After a period of wilderness, it revived with the pre-1975 position of the moderate middle that saw over time a collection of parties from the left as well in an alliance. Its relationship with India and attempt to balance it with China is an instance of trying not to belong to any camp. 
The problem lies with its management of many more social segments now than what the Awami League had ever faced before 1975. The Awami League has recognised that change particularly in rural areas and its hand-holding with Hefazat is a sign of that to which the rural middle is close. It is not ideological but functional.

New challenges to the middle?
BUT as an alliance-based political organisation, its urban social base has shrunk. It is closer to the wealthy class and the rise of the rich as political players has meant the decline of the middle and the poor in its decision-making layer. The urban middle, the Awami League’s traditional supporters, feel left out and it is one group that the Awami League has paid the least attention to. It is true they hold least power now but without them, the party may swing to the extreme. It is the mediating segment which keeps the many forces closer. A critical success element, the middle class may be deeply weakened if class representation and interest are missing from the Awami League. 
It is here that the Awami League faces its greatest challenge. It survives and flourishes as a multi-class and multi-interest group outfit. The Awami League is as much a platform as it is the name of a party. How well is the Awami League holding on to that?

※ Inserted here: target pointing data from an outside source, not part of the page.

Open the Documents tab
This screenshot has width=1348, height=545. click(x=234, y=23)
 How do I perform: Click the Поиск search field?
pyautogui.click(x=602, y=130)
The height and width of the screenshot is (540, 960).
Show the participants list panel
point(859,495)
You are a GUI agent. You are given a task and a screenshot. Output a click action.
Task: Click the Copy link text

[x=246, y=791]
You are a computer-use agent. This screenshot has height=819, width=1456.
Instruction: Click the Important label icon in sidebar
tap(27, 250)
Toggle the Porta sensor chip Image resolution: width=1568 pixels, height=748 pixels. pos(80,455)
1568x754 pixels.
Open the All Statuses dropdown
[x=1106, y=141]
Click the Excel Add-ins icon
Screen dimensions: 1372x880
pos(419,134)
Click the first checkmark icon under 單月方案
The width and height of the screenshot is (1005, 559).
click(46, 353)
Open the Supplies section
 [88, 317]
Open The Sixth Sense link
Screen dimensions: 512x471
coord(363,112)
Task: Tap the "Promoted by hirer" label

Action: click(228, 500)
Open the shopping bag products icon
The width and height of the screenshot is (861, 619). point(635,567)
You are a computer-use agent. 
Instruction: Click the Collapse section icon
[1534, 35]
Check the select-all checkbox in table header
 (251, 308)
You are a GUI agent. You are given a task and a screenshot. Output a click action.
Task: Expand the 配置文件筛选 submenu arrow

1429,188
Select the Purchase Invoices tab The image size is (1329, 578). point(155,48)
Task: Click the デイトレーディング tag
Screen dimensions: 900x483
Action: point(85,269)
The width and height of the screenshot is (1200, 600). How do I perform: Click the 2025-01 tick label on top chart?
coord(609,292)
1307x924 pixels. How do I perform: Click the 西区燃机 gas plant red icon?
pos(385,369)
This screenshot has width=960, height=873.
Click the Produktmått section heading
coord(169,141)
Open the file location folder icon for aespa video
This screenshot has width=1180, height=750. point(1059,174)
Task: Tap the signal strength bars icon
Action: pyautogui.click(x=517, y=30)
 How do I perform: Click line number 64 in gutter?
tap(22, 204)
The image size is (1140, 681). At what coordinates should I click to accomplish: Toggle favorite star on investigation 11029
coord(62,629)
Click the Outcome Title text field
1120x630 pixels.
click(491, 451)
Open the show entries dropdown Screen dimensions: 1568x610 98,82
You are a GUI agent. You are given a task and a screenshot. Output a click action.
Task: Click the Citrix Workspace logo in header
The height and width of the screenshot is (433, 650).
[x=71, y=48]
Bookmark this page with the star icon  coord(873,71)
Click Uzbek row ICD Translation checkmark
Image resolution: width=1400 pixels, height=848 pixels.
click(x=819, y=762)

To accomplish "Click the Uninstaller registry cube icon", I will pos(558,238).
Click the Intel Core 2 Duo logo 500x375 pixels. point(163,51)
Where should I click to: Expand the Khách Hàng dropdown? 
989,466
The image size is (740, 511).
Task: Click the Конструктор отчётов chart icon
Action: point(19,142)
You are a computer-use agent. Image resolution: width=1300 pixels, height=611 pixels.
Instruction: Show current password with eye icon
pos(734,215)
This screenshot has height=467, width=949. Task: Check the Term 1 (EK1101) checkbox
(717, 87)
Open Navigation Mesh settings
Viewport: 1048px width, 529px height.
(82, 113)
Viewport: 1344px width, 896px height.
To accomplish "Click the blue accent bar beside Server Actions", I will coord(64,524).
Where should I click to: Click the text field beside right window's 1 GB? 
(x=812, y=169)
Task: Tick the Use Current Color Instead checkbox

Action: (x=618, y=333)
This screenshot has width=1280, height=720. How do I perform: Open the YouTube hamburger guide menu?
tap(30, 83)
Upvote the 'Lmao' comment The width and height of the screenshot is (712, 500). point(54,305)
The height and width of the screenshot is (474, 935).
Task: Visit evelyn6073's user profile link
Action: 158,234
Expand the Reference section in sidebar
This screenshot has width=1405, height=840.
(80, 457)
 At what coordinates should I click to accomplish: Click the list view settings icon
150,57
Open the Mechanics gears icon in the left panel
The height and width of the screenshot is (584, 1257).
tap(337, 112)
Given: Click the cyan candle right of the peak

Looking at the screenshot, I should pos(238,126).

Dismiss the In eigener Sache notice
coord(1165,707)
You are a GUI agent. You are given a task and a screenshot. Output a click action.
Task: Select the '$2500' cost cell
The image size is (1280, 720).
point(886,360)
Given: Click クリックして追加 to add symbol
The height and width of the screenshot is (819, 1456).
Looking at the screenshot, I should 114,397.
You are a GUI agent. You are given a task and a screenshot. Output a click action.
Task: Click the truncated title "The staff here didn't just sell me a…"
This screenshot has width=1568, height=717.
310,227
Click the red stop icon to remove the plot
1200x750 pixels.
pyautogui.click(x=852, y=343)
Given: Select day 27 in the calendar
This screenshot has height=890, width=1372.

Sheikh Mujib’s success lay in mobilising everyone and 1971 is a testimony to that. That challenge of bringing everyone home today is a far bigger one and economic disparity shows that this project has not done so well for all. This may be the price of growth-based economy but it carries political risks as well. 
One hopes that this alliance-building capacity of the Awami League will increase which has dipped it seems, hopefully temporarily, but the secret of Sheikh Muib’s success was in gathering everyone, a political description of the social joint family. It is that space that works best for the Awami League and it must find its way there. Sheikh Mujib did and Sheikh Hasina now has to get more support from the middle class. That is a long-term objective.

Afsan Chowdhury is a journalist and researcher.